Filmmuziek uit de orkestbak
In de eerste jaren van de cinema, de tijd van de reisbioscopen, werd filmvoorstellingen slechts sporadisch van muziek voorzien. Een uitzondering hierop vormden filmvertoningen die onderdeel uitmaakten van vaudevillevoorstellingen in variététheaters.
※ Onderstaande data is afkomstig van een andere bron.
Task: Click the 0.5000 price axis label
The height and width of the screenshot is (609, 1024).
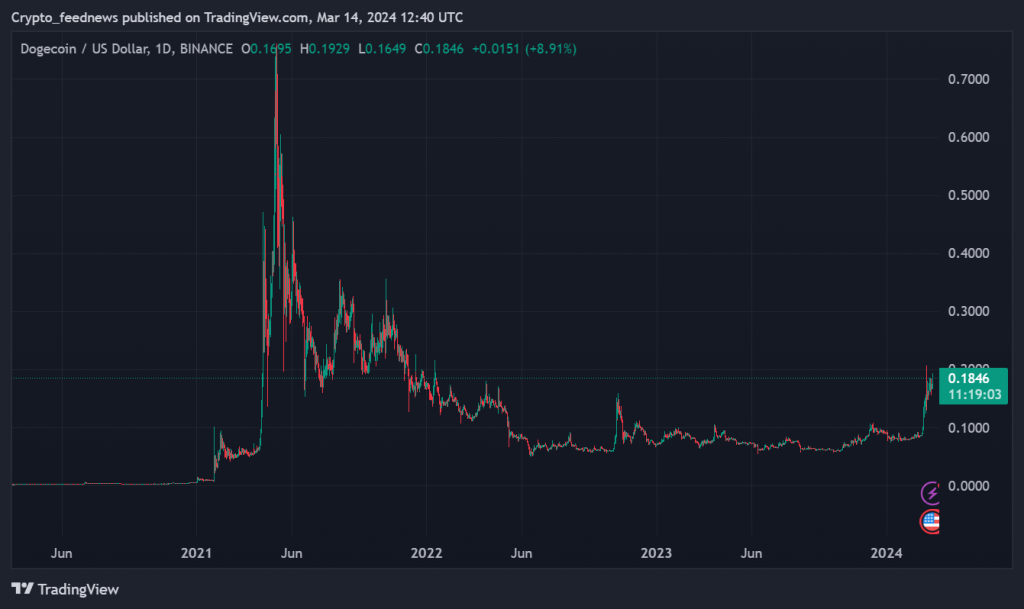Action: pos(967,195)
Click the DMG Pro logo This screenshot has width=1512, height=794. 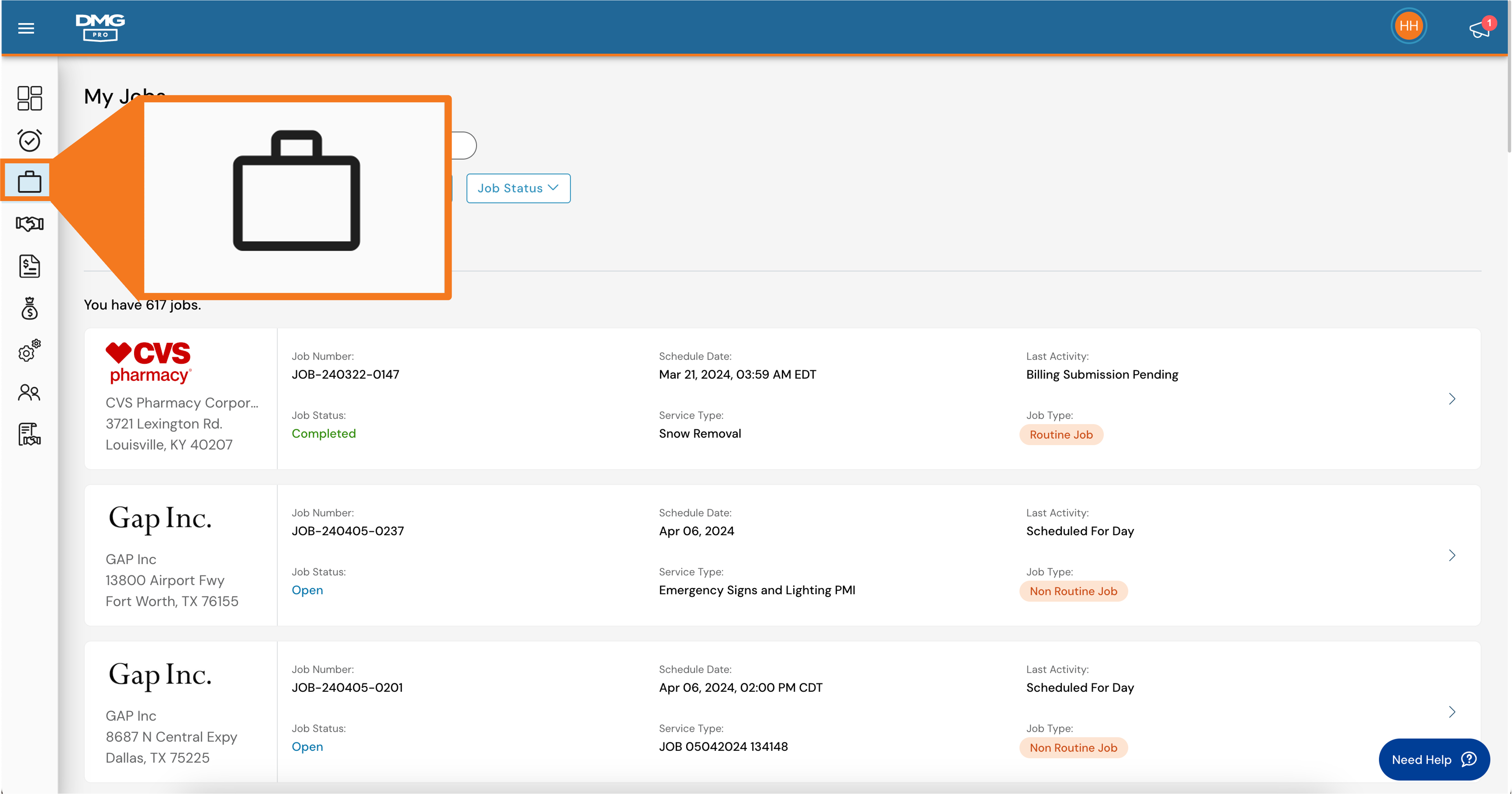[x=100, y=27]
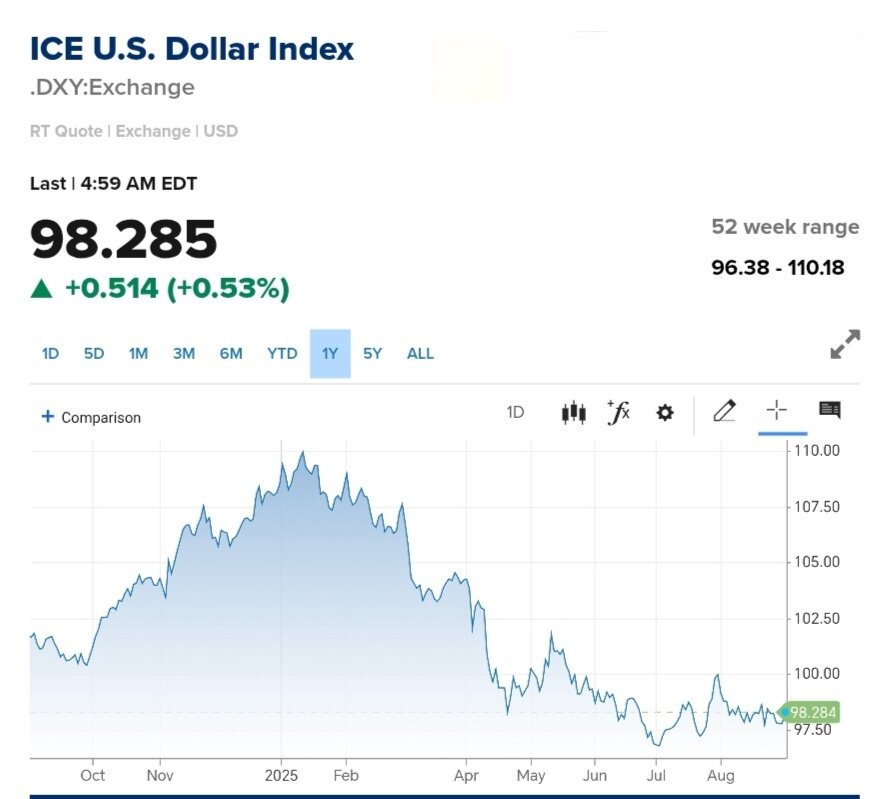Show ALL historical data range
The width and height of the screenshot is (893, 799).
[x=420, y=354]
Deze theaters (bijvoorbeeld het Amsterdamse Carré) beschikten over eigen orkesten die
de optredens van artiesten én de filmvertoningen begeleidden. Toen rond 1910 de bioscopen opkwamen, namen die deze traditie over. Zij engageerden hun eigen musici. Belangrijke bioscopen als het Rembrandt Theater en Tuschinski hadden zelfs een voor het publiek onzichtbare orkestbak.
Muzikale begeleiding
De ster van het bioscooporkest was de kapelmeester. Hij leidde het orkest en stelde de muzikale begeleiding samen. Daarvoor putte hij uit zeer uiteenlopende bronnen, waaronder symfonieën, opera’s, operettes, jazzcomposities, meezingers en speciaal voor bioscooporkesten gecomponeerde ‘scènemuziek’. Alle muziekstijlen werden getoetst en bruikbaar gemaakt voor film. Musici als Boris Lensky, Hugo de Groot, Max Tak en Ido Eyl ontwikkelden zich tot ware grootheden op dit terrein.
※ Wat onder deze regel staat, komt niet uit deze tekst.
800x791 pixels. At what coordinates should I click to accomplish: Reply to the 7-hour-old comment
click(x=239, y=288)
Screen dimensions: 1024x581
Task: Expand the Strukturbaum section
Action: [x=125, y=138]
Het doek valt voor de stille film
Met de introductie van de geluidsfilm, omstreeks 1930, liep de stille-filmperiode ten einde. Op 6 mei van dat jaar trok een stoet demonstranten van de Nederlandse Toonkunstenaarsbond naar het Amsterdamse Rembrandtplein. Zij protesteerden tegen de komst van de geluidsfilm, die een regelrechte bedreiging vormde voor de honderden musici die stille films dagelijks van muziek voorzagen.
Hun protesten waren echter vergeefs. Bij het zien van de lange rij wachtenden voor de deuren van het Tuschinki-theater werd pijnlijk duidelijk dat ze hun tijd hadden gehad.